A study released Monday finds sea level rise along the southeastern US coast has accelerated rapidly since 2010, raising fears that tens of millions of American homes in cities across the South are threatened with flooding in the decades to come.
“It’s a window into the future,” Sönke Dangendorf, assistant professor of riverine and coastal science and engineering at Tulane University, co-author of the study that appeared in Nature Communications, told the Washington Post.
This paper and another published last month in the Journal of Climate find that sea levels along the Gulf Coast and southern Atlantic coast have risen an average of 1 centimeter per year since 2010. translates to almost 5 inches over the past 12 years, and that’s about double the average rate of global sea level rise over the same period.
The Journal of Climate study found hurricanes that recently hit the Gulf Coast, including Michael in 2018 and Ian – who was blamed in the deaths of 109 Floridians last year – had a more severe impact in due to sea level rise.
“It turns out that the water level associated with Hurricane Ian was the highest on record due to the combined effect of sea level rise and storm surge,” Jianjun Yin said. , a climatologist at the University of Arizona and author of the Journal of Climate Studies, told the Post.
Data from the National Oceanic and Atmospheric Administration (NOAA) shows that the water level in Lake Pontchartrain, an estuary bordering New Orleans, is eight inches higher than it was in 2006. The other cities threatened by rising oceans in the region include Houston, Miami and Mobile. , To the.
The centimeter-per-year rate is much faster than experts predict, and it’s more in line with projections made for the end of the century, Dagendorf said.

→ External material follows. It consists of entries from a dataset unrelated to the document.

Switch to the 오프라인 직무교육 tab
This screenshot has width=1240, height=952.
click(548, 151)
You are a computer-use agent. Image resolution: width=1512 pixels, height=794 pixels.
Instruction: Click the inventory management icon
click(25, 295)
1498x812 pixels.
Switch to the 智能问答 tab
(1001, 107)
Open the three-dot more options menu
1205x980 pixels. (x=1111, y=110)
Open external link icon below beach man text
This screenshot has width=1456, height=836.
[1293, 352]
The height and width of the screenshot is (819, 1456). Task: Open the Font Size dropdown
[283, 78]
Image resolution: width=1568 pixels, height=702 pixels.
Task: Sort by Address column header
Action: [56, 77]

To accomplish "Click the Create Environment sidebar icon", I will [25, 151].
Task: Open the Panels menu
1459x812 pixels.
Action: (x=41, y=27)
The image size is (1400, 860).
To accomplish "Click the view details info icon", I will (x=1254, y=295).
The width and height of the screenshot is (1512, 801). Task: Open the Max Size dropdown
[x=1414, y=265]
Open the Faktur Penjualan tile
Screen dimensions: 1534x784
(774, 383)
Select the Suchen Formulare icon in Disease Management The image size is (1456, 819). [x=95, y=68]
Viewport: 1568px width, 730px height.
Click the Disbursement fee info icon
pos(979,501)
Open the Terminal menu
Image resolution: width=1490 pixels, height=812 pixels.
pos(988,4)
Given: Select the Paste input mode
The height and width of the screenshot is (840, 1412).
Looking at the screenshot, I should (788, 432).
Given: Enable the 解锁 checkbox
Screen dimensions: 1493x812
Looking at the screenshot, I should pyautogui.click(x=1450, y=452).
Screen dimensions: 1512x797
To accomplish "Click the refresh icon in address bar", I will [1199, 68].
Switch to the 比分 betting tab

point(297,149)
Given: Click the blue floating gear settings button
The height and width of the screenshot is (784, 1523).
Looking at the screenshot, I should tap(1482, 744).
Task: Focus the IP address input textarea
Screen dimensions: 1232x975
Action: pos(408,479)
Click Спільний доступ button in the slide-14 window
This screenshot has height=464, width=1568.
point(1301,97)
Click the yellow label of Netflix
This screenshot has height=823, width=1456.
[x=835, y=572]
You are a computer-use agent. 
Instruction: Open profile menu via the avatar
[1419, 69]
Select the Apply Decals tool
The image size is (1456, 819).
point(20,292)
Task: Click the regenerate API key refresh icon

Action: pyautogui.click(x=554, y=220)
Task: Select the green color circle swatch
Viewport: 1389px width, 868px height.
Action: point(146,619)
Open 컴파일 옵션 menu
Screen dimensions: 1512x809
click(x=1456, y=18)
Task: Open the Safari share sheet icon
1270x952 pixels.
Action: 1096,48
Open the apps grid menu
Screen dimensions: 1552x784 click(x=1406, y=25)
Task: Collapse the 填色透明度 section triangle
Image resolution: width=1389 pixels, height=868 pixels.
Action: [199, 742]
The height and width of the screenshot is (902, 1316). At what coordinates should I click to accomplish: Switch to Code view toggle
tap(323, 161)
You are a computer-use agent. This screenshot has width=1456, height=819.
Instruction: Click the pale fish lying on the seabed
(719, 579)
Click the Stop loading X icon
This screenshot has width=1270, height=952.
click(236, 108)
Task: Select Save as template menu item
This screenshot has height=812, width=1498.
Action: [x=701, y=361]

Flooding at high tide — when tides bring water to normally dry land on rainless days — has more than doubled on the Gulf Coast and Southeast Coast since the start of this century, according to NOAA. In recent years, high tide flood records have been erased. The town of Bay St. Louis, Mississippi went from three days of high tide flooding in 2000 to 22 days in 2020.
A study by scientists from the University of Miami, NOAA, NASA and other institutions, which has not yet been peer reviewed, found that the elevation sea level in the southeast accounted for “30% to 50% of flood days in 2015-2020”.
“In low-lying coastal regions, even a few centimeters of seafloor rise can exceed regional flood thresholds and lead to coastal flooding,” the study said.